Hum Genet. Author manuscript; available in PMC 2013 December 1.
Published in final edited form as:
PMCID: PMC3493700

Human subtelomeric copy number gains suggest a DNA replication mechanism for formation: beyond breakage – fusion - bridge for telomere stabilization


Constitutional deletions of distal 9q34 encompassing the EHMT1 (euchromatic histone methyltransferase 1) gene, or loss-of-function point mutations in EHMT1, are associated with the 9q34.3 microdeletion, also known as Kleefstra syndrome [MIM#610253]. We now report further evidence for genomic instability of the subtelomeric 9q34.3 region as evidenced by copy number gains of this genomic interval that include duplications, triplications, derivative chromosomes and complex rearrangements. Comparisons between the observed shared clinical features and molecular analyses in 20 subjects suggest that increased dosage of EHMT1 may be responsible for the neurodevelopmental impairment, speech delay, and autism spectrum disorders revealing the dosage sensitivity of yet another chromatin remodeling protein in human disease. Five patients had 9q34 genomic abnormalities resulting in complex deletion-duplication or duplication-triplication rearrangements; such complex triplications were also observed in six other subtelomeric intervals. Based on the specific structure of these complex genomic rearrangements (CGR) a DNA replication mechanism is proposed confirming recent findings in C elegans telomere healing. The end-replication challenges of subtelomeric genomic intervals may make them particularly prone to rearrangements generated by errors in DNA replication.
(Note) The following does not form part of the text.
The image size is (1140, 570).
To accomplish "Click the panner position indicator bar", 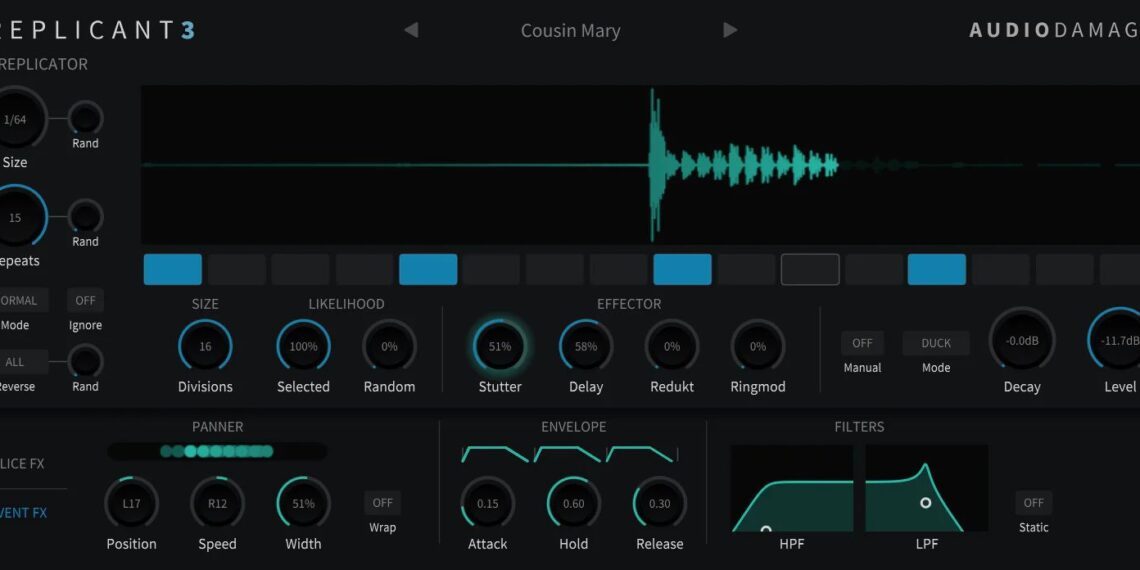I will coord(217,451).
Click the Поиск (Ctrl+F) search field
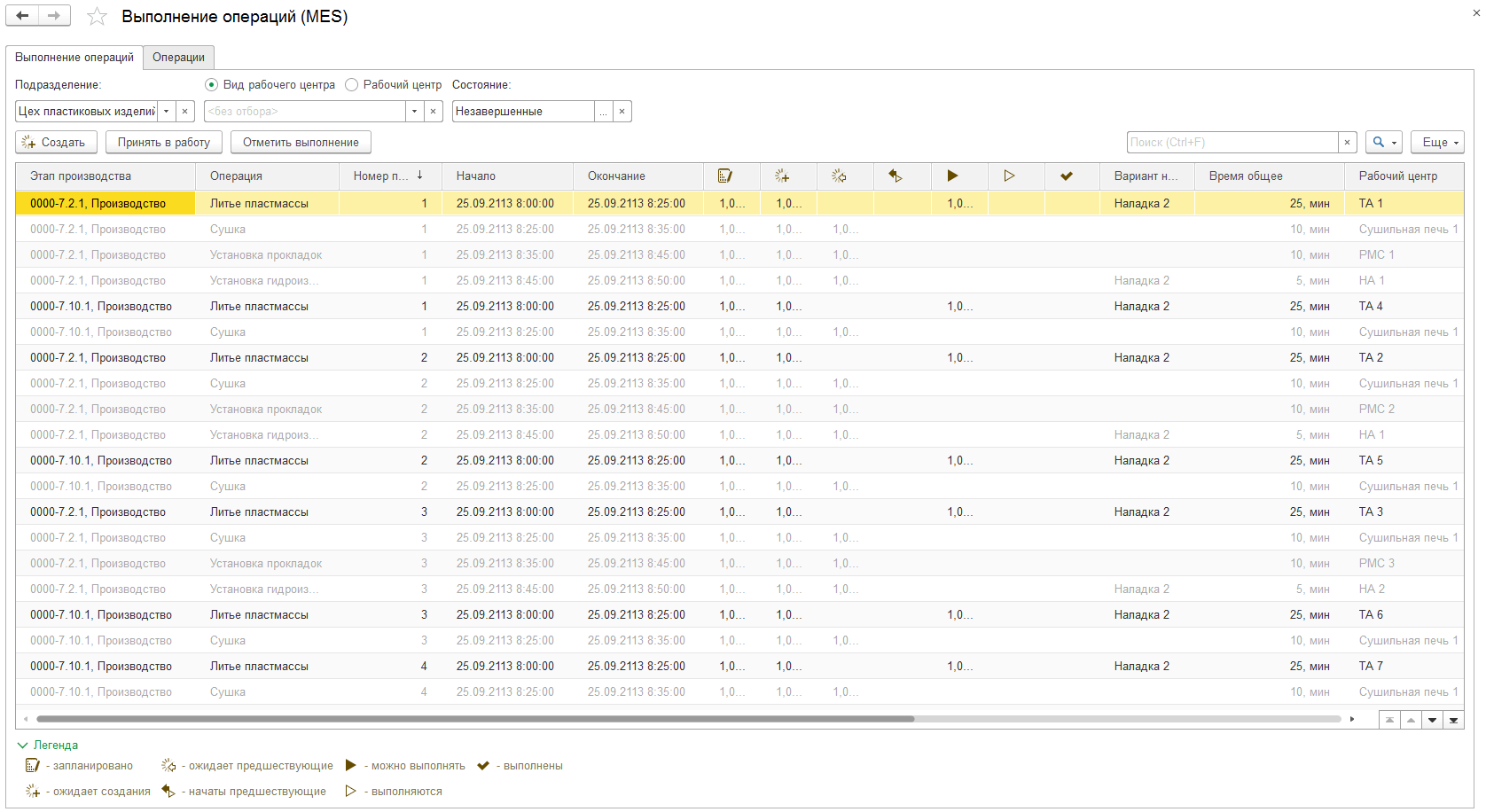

Keywords: chromosome 9q34.3, duplication, triplication, molecular mechanism, subtelomeric rearrangements, genomic disorder, telomere stabilization


The subtelomeric regions of human chromosomes are frequently involved in rearrangements including deletions, duplications, triplications, translocations, and complex chromosome rearrangements (Ledbetter and Martin 2007; Shao et al. 2008; Yatsenko et al. 2009a). Screening large patient cohorts with clinically relevant phenotypes, such as intellectual disability (ID) and multiple congenital anomalies (MCA), by array comparative genomic hybridization (aCGH) has lead to the discovery and characterization of many novel microdeletion and microduplication syndromes and other genomic disorders (Lupski 1998; 2009). Most of these aberrations arise sporadically and vary in size and breakpoint(s) locations.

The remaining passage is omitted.